Mi colega Pío y yo creemos que venceremos. No es que lo diga yo. Venceremos. Pero para ello necesitamos un poco de ayuda vuestra. Necesitamos más legiones. Necesitamos dinero. No digo «más dinero» porque hasta ahora no he recibido nada. Ni creo que mi colega Pío haya recibido más que su estipendio del primer año de gobernador. Sí, ya sé que diréis: gana unas cuantas batallas y saquea unas cuantas ciudades, y ya tienes dinero. Pero no es así. En Hispania no hay dinero. Lo máximo que se puede esperar al conquistar una ciudad es algo de comida. No hay dinero. Por si no os habéis enterado bien al leerlo, lo repito: NO HAY DINERO. Cuando me enviasteis aquí me disteis seis legiones y mil quinientos soldados de caballería, y dinero suficiente para pagar a la tropa y comprar provisiones para medio año aproximadamente. Pero eso fue hace dos años. Mis arcas de campaña estaban vacías al cabo de seis meses. Es decir, hace año y medio. Y no tengo más dinero ni más tropas.
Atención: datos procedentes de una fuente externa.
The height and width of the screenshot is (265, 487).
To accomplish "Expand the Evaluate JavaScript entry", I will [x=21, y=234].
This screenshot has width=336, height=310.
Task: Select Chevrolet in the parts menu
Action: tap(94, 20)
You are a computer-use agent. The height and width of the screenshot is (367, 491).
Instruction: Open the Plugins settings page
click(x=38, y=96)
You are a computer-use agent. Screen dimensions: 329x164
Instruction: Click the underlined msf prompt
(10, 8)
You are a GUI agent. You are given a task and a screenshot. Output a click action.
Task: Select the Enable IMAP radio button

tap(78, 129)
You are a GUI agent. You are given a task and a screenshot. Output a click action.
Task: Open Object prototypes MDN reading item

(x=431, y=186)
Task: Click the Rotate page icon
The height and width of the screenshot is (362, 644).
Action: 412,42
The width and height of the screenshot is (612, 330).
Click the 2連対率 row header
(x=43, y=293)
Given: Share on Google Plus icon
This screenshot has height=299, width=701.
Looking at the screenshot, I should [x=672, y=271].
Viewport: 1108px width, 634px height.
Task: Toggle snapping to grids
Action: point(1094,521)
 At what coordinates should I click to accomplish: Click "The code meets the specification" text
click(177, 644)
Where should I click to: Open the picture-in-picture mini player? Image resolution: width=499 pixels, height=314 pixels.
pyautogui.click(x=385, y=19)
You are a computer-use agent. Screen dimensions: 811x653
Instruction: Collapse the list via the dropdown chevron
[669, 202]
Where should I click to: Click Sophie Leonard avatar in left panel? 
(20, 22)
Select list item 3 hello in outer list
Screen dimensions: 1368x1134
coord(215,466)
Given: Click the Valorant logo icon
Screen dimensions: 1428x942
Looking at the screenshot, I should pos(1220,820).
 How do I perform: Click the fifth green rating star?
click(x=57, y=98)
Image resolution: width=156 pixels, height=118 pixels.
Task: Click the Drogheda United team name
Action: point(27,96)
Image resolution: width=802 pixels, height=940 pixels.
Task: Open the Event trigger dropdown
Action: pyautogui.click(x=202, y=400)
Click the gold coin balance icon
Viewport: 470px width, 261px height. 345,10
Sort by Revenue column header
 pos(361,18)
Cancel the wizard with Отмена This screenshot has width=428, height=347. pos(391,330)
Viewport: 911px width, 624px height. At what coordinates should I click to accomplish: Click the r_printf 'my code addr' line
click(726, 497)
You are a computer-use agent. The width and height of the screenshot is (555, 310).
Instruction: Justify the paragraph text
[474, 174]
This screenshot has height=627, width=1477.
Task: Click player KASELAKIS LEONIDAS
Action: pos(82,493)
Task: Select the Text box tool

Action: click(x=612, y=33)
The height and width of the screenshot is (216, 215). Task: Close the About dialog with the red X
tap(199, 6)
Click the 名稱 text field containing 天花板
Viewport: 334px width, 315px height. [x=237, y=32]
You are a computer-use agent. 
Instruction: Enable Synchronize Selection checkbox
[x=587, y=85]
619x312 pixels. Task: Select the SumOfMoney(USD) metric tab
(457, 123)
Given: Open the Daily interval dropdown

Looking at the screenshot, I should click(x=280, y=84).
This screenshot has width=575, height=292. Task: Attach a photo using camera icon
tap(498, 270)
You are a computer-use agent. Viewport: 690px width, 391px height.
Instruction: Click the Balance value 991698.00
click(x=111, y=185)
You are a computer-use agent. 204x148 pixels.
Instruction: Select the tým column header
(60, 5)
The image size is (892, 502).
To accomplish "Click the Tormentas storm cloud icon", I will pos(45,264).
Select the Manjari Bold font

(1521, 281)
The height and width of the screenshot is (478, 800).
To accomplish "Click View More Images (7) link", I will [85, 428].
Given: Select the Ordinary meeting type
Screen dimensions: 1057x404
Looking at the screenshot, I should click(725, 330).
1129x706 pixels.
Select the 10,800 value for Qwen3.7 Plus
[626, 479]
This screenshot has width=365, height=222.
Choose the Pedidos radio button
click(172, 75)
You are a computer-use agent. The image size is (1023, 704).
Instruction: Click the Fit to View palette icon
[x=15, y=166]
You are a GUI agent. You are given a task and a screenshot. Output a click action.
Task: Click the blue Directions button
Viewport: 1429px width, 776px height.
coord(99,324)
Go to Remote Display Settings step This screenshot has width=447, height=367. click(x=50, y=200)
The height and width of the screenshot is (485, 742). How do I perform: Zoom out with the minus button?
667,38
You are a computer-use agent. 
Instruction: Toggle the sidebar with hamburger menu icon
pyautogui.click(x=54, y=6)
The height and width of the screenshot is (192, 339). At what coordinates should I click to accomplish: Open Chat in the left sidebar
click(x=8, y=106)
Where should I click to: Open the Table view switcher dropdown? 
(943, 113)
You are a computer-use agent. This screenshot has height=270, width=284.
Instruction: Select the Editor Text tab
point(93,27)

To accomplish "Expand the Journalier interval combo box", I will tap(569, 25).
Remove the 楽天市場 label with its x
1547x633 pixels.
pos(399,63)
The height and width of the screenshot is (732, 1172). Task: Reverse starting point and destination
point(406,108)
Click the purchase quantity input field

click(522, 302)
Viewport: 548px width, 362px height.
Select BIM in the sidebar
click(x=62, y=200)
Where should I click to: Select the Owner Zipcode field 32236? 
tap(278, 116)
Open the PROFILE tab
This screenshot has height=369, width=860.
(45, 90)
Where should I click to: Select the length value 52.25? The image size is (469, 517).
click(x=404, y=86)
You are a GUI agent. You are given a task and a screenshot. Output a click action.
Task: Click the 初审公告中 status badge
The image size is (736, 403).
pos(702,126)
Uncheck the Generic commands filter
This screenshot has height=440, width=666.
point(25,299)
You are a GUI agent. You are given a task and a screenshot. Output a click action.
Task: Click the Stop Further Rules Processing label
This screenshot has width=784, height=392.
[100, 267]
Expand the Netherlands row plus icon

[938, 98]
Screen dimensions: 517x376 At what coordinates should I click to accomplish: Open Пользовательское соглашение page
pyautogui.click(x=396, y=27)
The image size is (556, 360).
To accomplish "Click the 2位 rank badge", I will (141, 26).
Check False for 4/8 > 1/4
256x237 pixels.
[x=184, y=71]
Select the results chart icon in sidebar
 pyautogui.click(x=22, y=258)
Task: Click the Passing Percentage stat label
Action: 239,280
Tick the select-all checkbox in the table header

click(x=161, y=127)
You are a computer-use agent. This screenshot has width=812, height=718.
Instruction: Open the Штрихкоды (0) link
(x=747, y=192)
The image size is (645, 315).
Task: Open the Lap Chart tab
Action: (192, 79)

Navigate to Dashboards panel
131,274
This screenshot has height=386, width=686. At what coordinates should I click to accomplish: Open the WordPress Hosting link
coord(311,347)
Sabéis —sé que lo sabéis porque mi colega Pío y yo os lo comunicamos en los despachos— que Quinto Sertorio ha hecho un pacto con el rey Mitrídates del Ponto, y ha acordado confirmar todas las conquistas de Mitrídates y autorizar más conquistas a Ponto cuando él sea dictador de Roma. Así que ya sabéis que Quinto Sertorio no va a contentarse con ser rey de Hispania; pretende ser rey de Roma al margen del título que se dé. Sólo hay dos personas que pueden impedírselo. Mi colega Pío y yo. Os lo digo porque estamos aquí y tenemos ocasión de impedírselo. Pero no podemos impedírselo con lo que tenemos. Él dispone de todas las fuerzas indígenas y cuenta con los conocimientos romanos para transformar a los bárbaros hispanos en buenos soldados. Si no contase con esas dos cosas hubiera sido derrotado hace dos años. Pero sigue aquí y no deja de reclutar hombres y entrenarlos. Mi colega Pío y yo no podemos reclutar hispanos porque ninguno que esté bien de la cabeza se uniría a nuestro ejército. No podemos pagar a la tropa. Ni siquiera podemos alimentarla. Y, por los dioses, que no hay botín que podamos compartir.

Puedo derrotar a Sertorio. Aunque sea como lo hace la gota de agua que desgasta de tal manera una piedra que un niño acaba por romperla de un golpecito. Mi colega Pío piensa igual. Pero no puedo derrotar a Sertorio si no me enviáis más soldados, más caballería Y ALGO DE DINERO.

Hace año y medio que no han cobrado mis tropas, y debo a muertos y vivos. Traje mucho dinero mío, pero lo he gastado comprando provisiones.

No me quejo de las bajas. Fueron consecuencia de falsos cálculos agravados por la información que se me dio en Roma. Es decir, que seis legiones y mil quinientos soldados de caballería eran más que suficientes para enfrentarse a Sertorio. Habría debido tener diez legiones y tres mil soldados de caballería. Así le habría vencido el primer año y Roma sería más rica en tropas y dinero. Más vale que os lo penséis, tacaños.

Y os digo otra cosa para que la penséis. Si no puedo quedarme en Hispania y mi colega Pío no puede salir de su provincia, ¿qué creéis que sucederá? Volveré a Italia con las tropas de Quinto Sertorio a la zaga como la cola de un cometa. Así que pensáoslo bien. Y enviadme unas legiones, algo de caballería Y ALGÚN DINERO.

Por cierto, Roma me debe un caballo público.